— Activity —
Copy the listing verbatim from the line containing "You are a GUI" through its final line, inclusive, leaving the pictures out.
------------
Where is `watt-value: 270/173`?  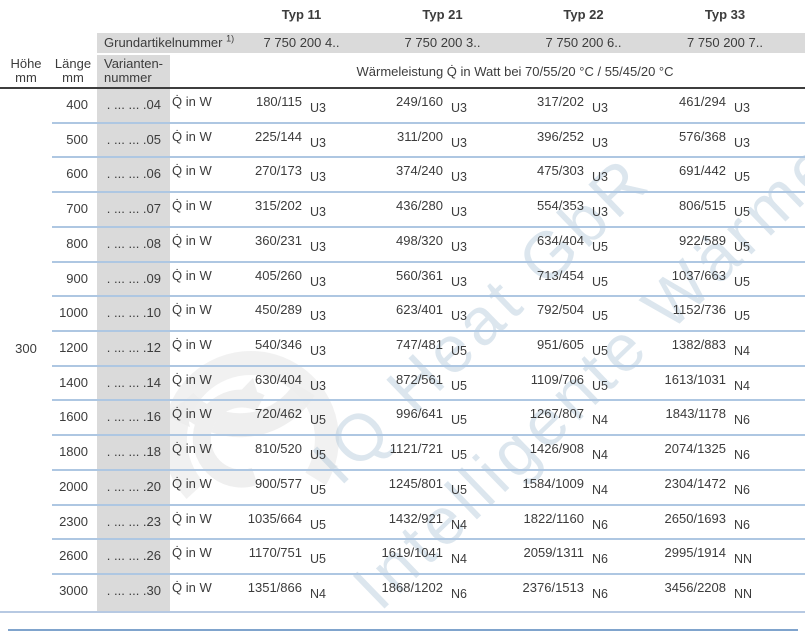 watt-value: 270/173 is located at coordinates (278, 171).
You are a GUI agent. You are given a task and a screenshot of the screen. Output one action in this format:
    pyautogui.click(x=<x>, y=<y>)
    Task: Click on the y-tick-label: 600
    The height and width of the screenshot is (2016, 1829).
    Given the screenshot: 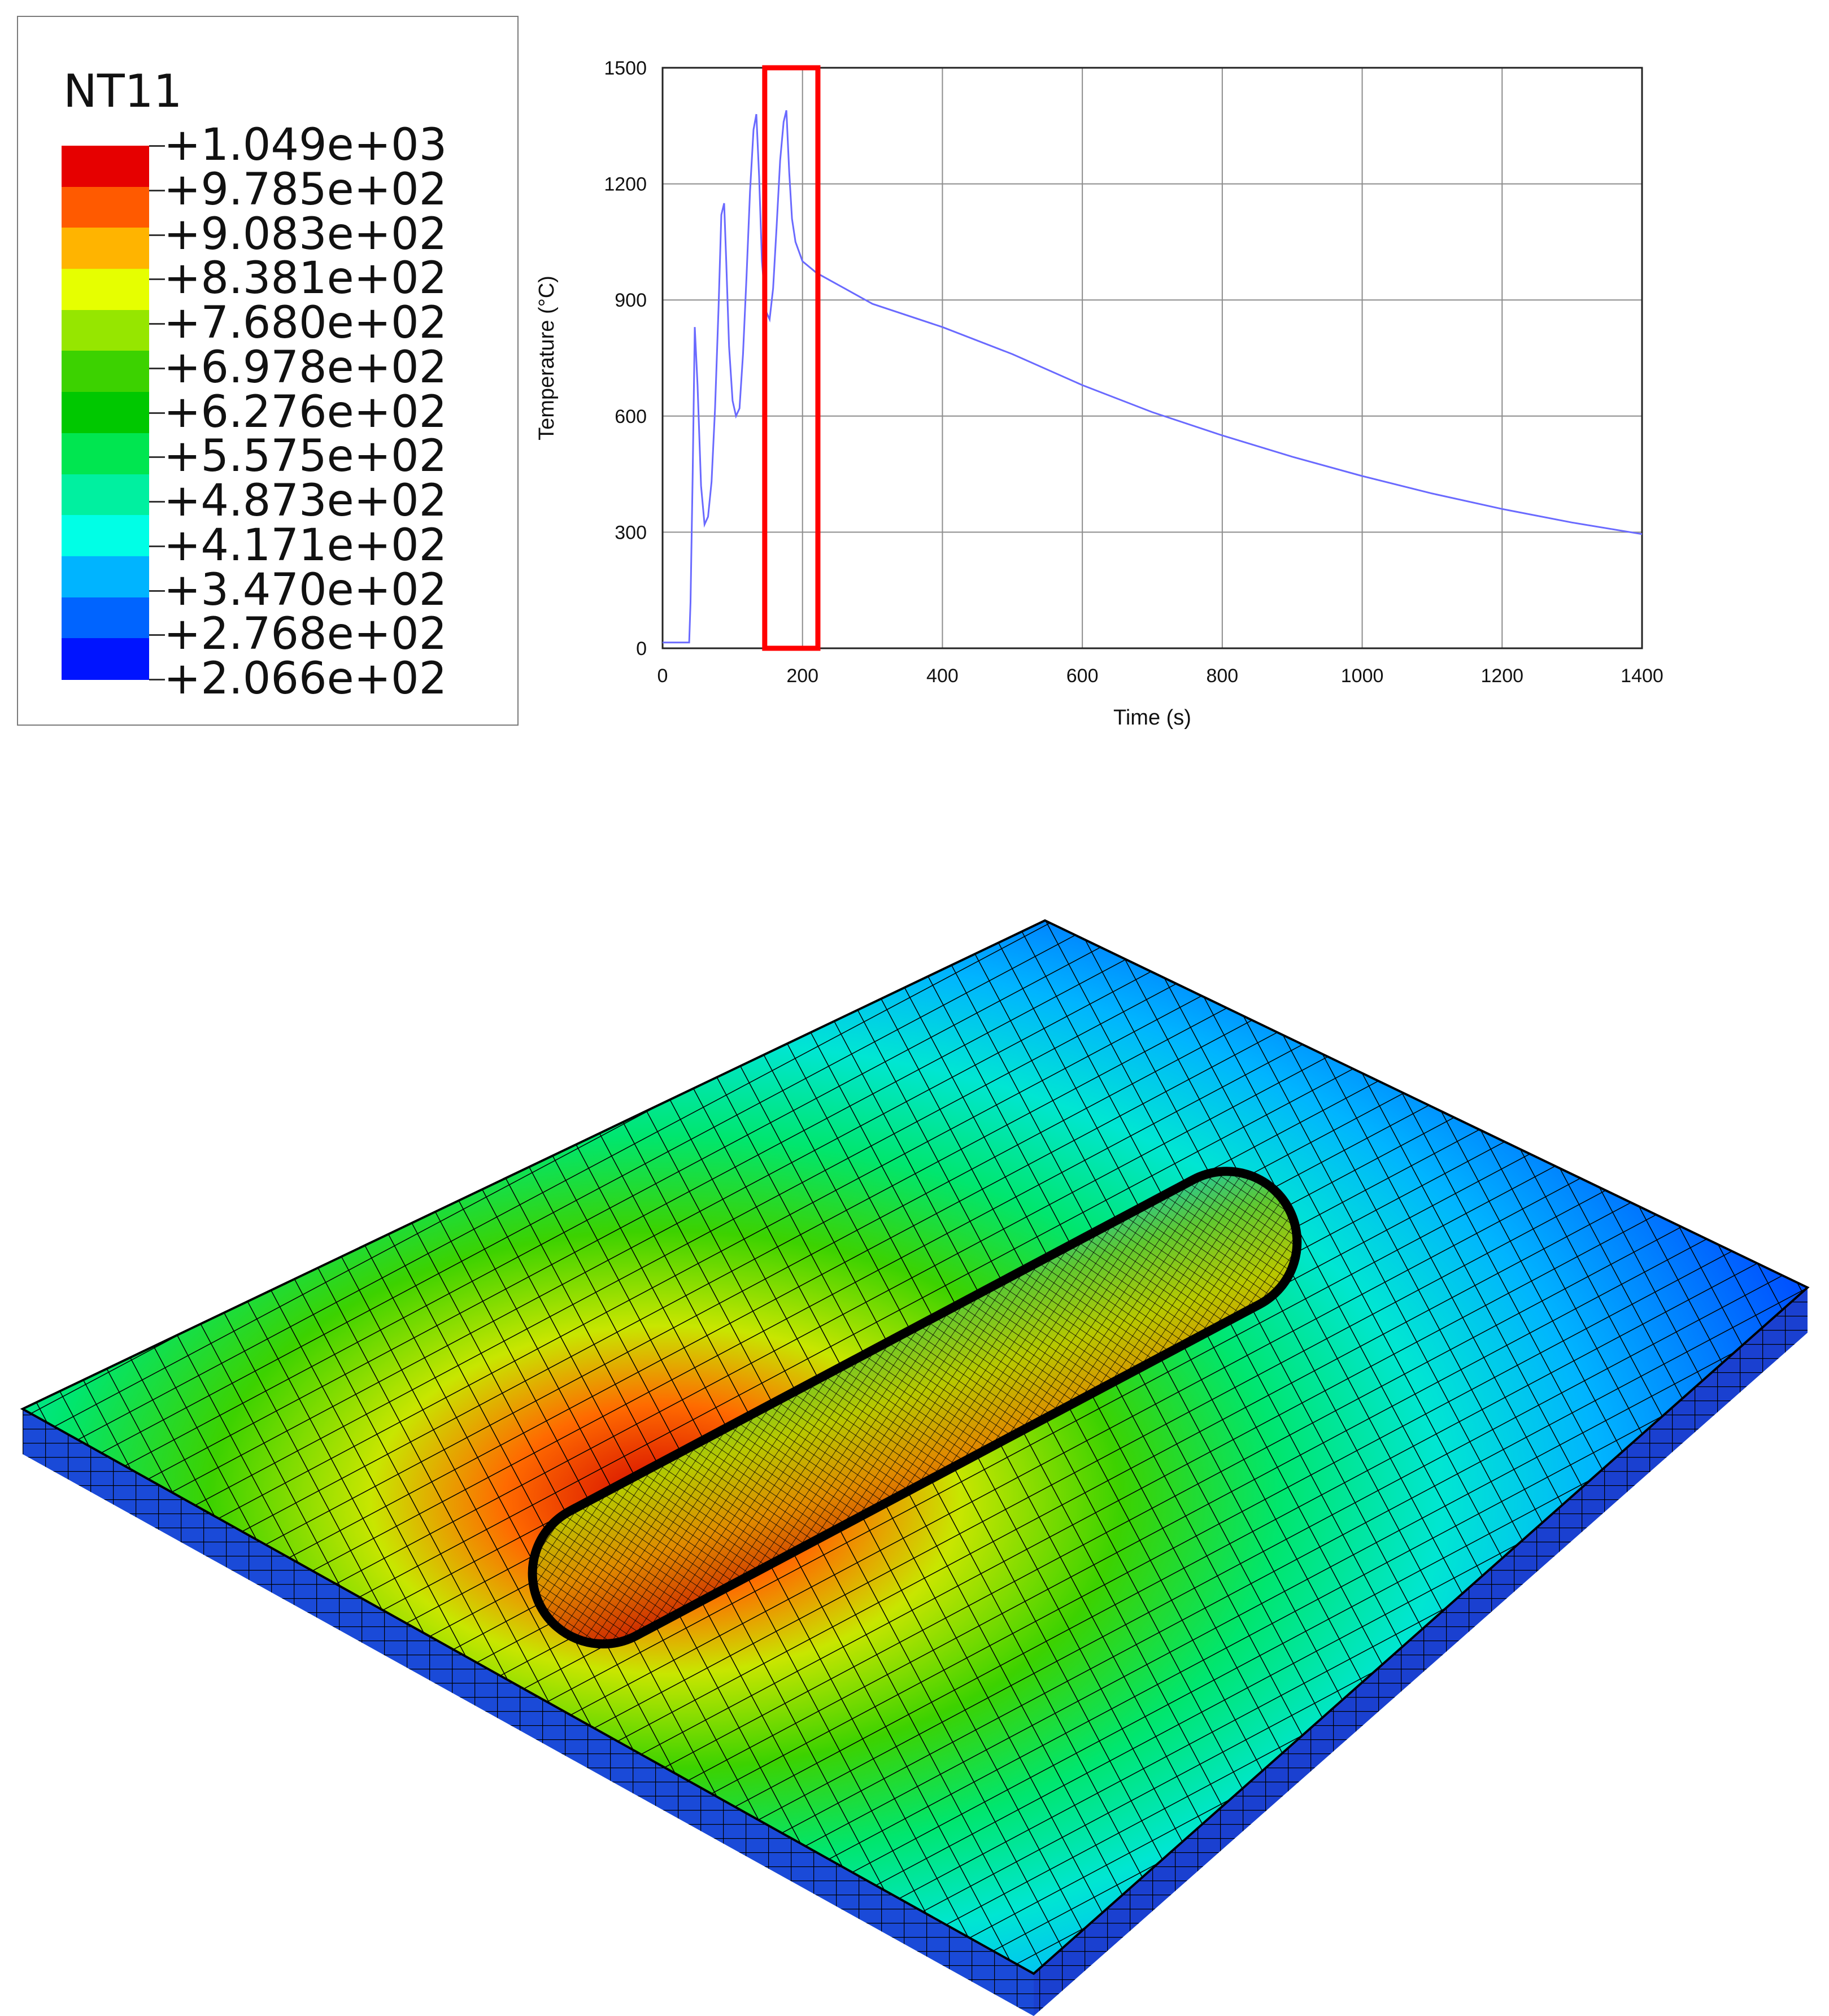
------------
— Answer space —
You are a GUI agent. You are given a task and a screenshot of the screen. Output one action in this format:
    pyautogui.click(x=<x>, y=<y>)
    Task: Click on the y-tick-label: 600
    The height and width of the screenshot is (2016, 1829).
    Given the screenshot: 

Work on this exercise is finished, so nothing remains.